In [1]:
## RUN THIS CELL TO PROPERLY HIGHLIGHT THE EXERCISES
import requests
from IPython.core.display import HTML
styles = requests.get("https://raw.githubusercontent.com/Harvard-IACS/2018-CS109A/master/content/styles/cs109.css").text
HTML(styles)

# Introduction to Neural Networks


## Lab 2: ANNs /w Keras Part 2

**June 2020**<br>
**Instructor:** Pavlos Protopapas<br>
**Lab Instructors:** Chris Gumb<br>
**Contributors:** Eleni Kaxiras

---

In [None]:
import numpy as np
import matplotlib.pyplot as plt
import matplotlib.image as mpimg
import numpy as np
import pandas as pd
%matplotlib inline

from PIL import Image, ImageOps

In [None]:
from __future__ import absolute_import, division, print_function, unicode_literals

# TensorFlow and tf.keras
import tensorflow as tf

tf.keras.backend.clear_session()  # For easy reset of notebook state.

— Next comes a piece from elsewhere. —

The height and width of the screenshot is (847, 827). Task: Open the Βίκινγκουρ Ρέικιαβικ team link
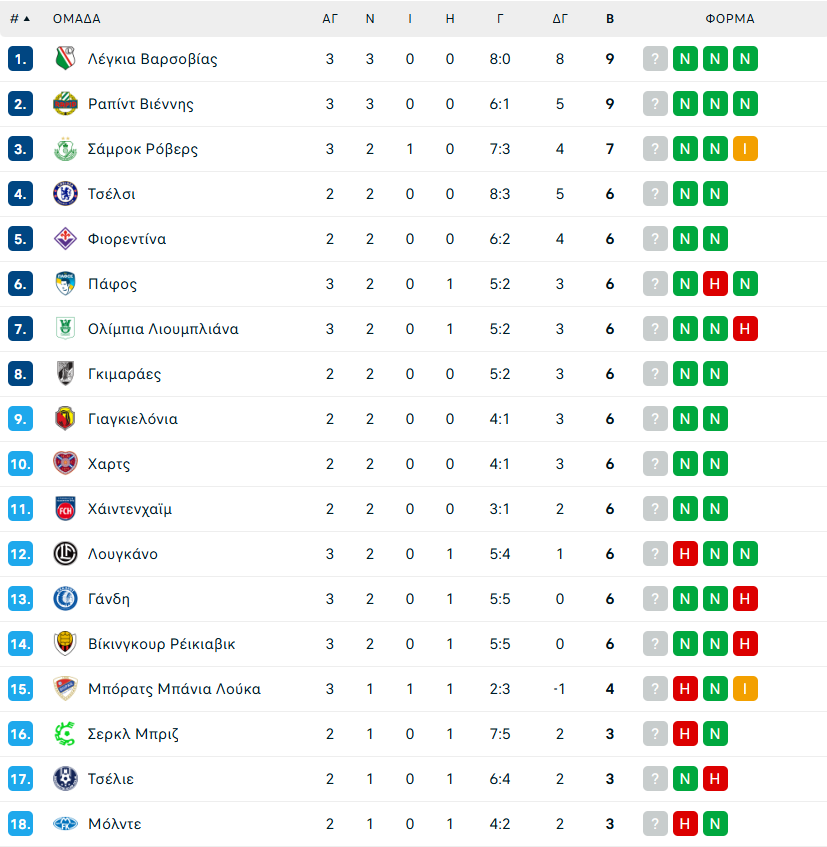coord(161,644)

print(tf.__version__)  # You should see a 2.0.0 here!

## Learning Goals
In this lab we will continue with the basics of feedforward neural networks using `tf.keras`, a deep learning library inside the broader framework called [Tensorflow](https://www.tensorflow.org). By the end of this lab, you should:

- Strengthen your understanding of how a simple neural network works and code some of its functionality using `tf.keras`.
- Think of vectors and arrays as tensors. Learn how to do basic image manipulations.
- Implement a simple real world example using a feed forward neural network on image data. 

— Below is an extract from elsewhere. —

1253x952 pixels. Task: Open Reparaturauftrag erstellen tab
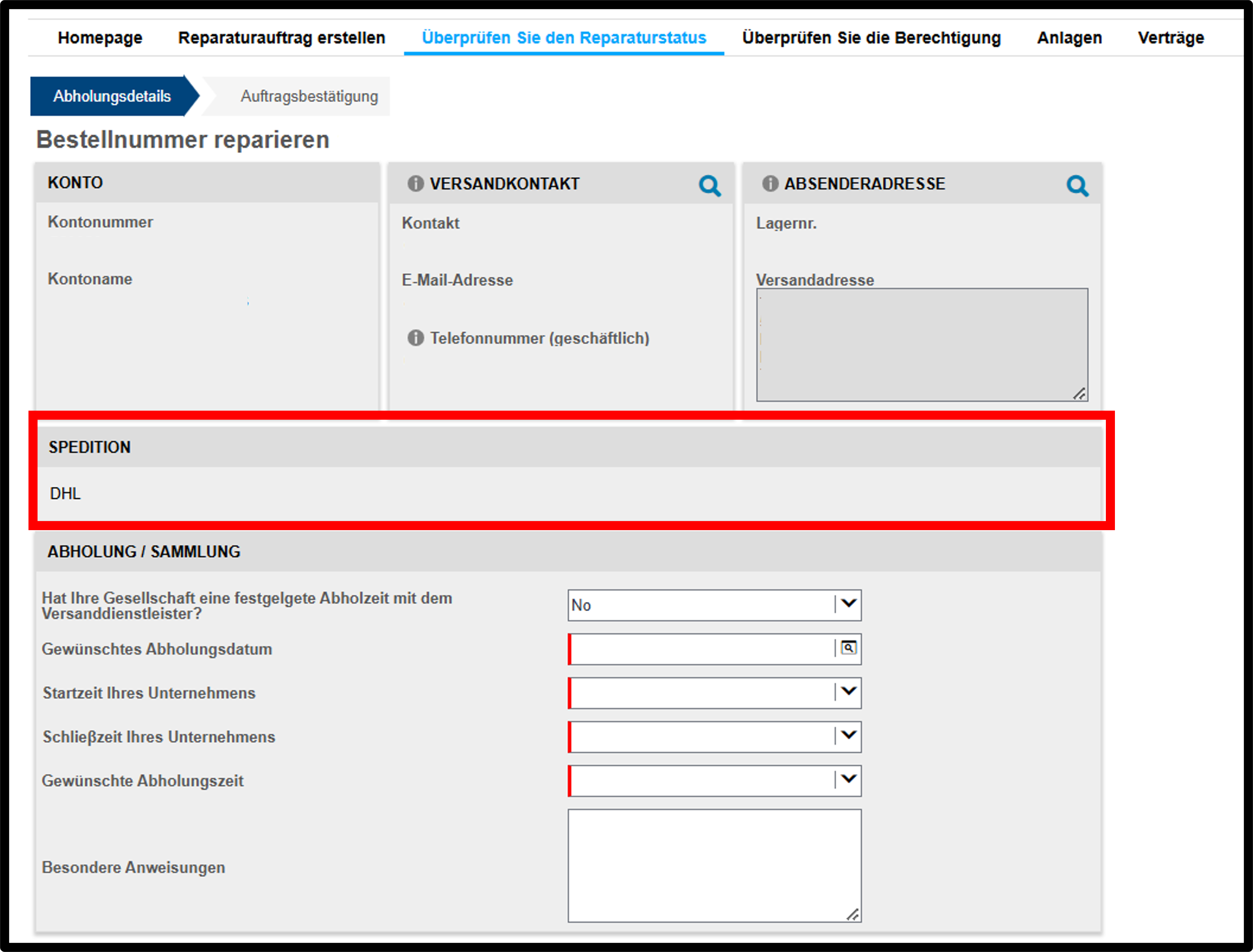pos(282,38)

## Part 1: Data Preparation

### Tensors

We can think of tensors as multidimensional arrays of real numerical values; their job is to generalize matrices to multiple dimensions. 

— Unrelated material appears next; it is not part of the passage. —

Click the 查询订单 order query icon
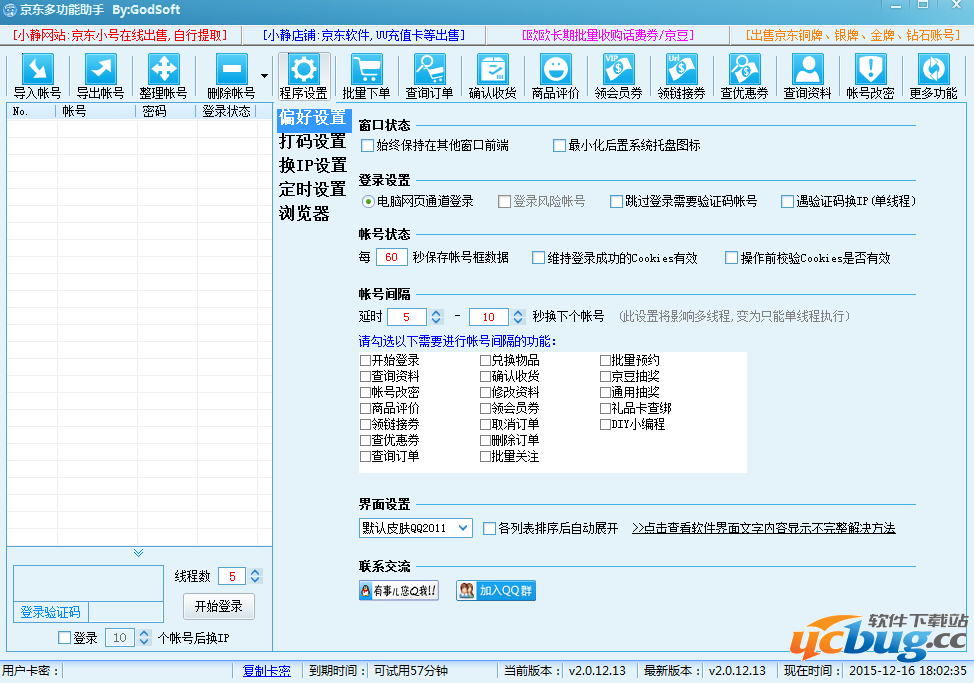 click(x=429, y=71)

- **scalar** = just a number = rank 0 tensor  ($a$ ∈ $F$,)
<BR><BR>
    
- **vector** = 1D array = rank 1 tensor ( $x = (\;x_1,...,x_i\;)⊤$ ∈ $F^n$ )
<BR><BR>
    
- **matrix** = 2D array = rank 2 tensor ( $\textbf{X} = [a_{ij}] ∈ F^{m×n}$ )
<BR><BR>
    
- **3D array** = rank 3 tensor ( $\mathscr{X} =[t_{i,j,k}]∈F^{m×n×l}$ )
<BR><BR>
    
- **$\mathscr{N}$D array** = rank $\mathscr{N}$ tensor ( $\mathscr{T} =[t_{i1},...,t_{i\mathscr{N}}]∈F^{n_1×...×n_\mathscr{N}}$ ) <-- **Things start to get complicated here...**
    
#### Tensor indexing
We can create subarrays by fixing some of the given tensor’s indices. We can create a vector by fixing all but one index. A 2D matrix is created when fixing all but two indices. For example, for a third order tensor the vectors are
<br><BR>
$\mathscr{X}[:,j,k]$ = $\mathscr{X}[j,k]$ (column), <br>
$\mathscr{X}[i,:,k]$ = $\mathscr{X}[i,k]$ (row), and <BR>
$\mathscr{X}[i,j,:]$ = $\mathscr{X}[i,j]$ (tube) <BR>
 
#### Tensor multiplication
We can multiply one matrix with another as long as the sizes are compatible ((n × m) × (m × p) = n × p), and also multiply an entire matrix by a constant. Numpy `numpy.dot` performs a matrix multiplication which is straightforward when we have 2D or 1D arrays. But what about > 3D arrays? The function will choose according to the matching dimentions but if we want to choose we should use `tensordot`, but, again, we **do not need tensordot** for this class. 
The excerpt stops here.